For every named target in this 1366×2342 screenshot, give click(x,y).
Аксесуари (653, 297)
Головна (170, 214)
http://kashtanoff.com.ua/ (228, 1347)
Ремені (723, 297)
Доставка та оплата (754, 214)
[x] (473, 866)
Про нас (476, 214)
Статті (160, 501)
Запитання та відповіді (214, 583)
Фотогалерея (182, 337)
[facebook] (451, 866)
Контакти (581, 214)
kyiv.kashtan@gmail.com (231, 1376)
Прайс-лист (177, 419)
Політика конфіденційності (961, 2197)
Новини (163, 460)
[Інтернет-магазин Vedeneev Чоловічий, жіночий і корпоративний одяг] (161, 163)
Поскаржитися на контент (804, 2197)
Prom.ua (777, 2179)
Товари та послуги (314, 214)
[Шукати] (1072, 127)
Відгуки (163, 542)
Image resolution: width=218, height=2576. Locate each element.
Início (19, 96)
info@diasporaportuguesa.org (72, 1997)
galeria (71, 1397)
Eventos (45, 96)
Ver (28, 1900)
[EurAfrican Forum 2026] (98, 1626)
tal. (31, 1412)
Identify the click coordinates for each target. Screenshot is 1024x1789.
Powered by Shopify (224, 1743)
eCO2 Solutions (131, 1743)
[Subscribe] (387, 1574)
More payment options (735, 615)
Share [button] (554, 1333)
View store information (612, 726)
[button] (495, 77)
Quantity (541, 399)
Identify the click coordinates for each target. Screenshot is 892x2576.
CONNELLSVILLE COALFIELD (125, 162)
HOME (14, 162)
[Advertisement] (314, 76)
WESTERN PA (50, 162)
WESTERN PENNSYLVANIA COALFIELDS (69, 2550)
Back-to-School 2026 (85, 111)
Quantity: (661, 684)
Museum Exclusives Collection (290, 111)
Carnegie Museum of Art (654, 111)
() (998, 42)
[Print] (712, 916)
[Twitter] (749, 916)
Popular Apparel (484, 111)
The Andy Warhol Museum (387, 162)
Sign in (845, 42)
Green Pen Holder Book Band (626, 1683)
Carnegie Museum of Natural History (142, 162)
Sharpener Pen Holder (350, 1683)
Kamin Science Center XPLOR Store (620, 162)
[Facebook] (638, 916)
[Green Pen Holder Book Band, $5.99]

**Instructions for the task**
Start printing at the line with "Início (19, 96)" and stop after the final line of the listing above, keeping every line exact.

**Written answer**
Início (19, 96)
info@diasporaportuguesa.org (72, 1997)
galeria (71, 1397)
Eventos (45, 96)
Ver (28, 1900)
[EurAfrican Forum 2026] (98, 1626)
tal. (31, 1412)
Identify the click coordinates for each target. Screenshot is 1024x1789.
Powered by Shopify (224, 1743)
eCO2 Solutions (131, 1743)
[Subscribe] (387, 1574)
More payment options (735, 615)
Share [button] (554, 1333)
View store information (612, 726)
[button] (495, 77)
Quantity (541, 399)
Identify the click coordinates for each target. Screenshot is 892x2576.
CONNELLSVILLE COALFIELD (125, 162)
HOME (14, 162)
[Advertisement] (314, 76)
WESTERN PA (50, 162)
WESTERN PENNSYLVANIA COALFIELDS (69, 2550)
Back-to-School 2026 (85, 111)
Quantity: (661, 684)
Museum Exclusives Collection (290, 111)
Carnegie Museum of Art (654, 111)
() (998, 42)
[Print] (712, 916)
[Twitter] (749, 916)
Popular Apparel (484, 111)
The Andy Warhol Museum (387, 162)
Sign in (845, 42)
Green Pen Holder Book Band (626, 1683)
Carnegie Museum of Natural History (142, 162)
Sharpener Pen Holder (350, 1683)
Kamin Science Center XPLOR Store (620, 162)
[Facebook] (638, 916)
[Green Pen Holder Book Band, $5.99]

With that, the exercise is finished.